Task to complete: Scan the material for the word "agent", and copy each line where it shows up.

Source records:
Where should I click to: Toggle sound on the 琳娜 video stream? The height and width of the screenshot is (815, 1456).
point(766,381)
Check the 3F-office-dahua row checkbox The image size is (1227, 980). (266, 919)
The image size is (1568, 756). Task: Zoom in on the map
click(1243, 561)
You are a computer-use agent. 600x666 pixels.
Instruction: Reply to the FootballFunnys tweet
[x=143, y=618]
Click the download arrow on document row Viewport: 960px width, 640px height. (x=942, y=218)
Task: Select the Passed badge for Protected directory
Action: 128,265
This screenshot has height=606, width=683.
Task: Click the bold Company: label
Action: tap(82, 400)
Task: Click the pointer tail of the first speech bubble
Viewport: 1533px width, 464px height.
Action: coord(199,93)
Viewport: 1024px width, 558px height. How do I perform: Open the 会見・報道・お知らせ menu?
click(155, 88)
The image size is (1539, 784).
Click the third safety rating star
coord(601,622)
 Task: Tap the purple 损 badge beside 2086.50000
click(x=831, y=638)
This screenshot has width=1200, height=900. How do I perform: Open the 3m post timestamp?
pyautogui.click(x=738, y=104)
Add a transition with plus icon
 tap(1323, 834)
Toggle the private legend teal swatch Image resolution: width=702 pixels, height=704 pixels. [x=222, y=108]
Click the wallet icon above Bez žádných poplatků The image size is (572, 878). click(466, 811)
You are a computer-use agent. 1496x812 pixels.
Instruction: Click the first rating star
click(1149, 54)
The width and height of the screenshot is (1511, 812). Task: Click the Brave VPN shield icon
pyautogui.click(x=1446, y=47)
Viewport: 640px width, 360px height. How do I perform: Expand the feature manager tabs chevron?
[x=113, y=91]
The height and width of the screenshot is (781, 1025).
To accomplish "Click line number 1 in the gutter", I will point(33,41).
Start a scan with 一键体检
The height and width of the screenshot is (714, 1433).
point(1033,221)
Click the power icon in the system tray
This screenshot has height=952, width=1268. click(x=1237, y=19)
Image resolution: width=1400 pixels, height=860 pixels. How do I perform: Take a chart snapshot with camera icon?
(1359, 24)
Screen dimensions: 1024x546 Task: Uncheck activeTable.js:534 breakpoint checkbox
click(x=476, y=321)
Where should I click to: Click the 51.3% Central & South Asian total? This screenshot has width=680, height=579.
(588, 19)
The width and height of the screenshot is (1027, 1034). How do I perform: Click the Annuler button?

Answer space:
You are a computer-use agent. 600x666 pixels.
You are a computer-use agent. 1496x812 pixels.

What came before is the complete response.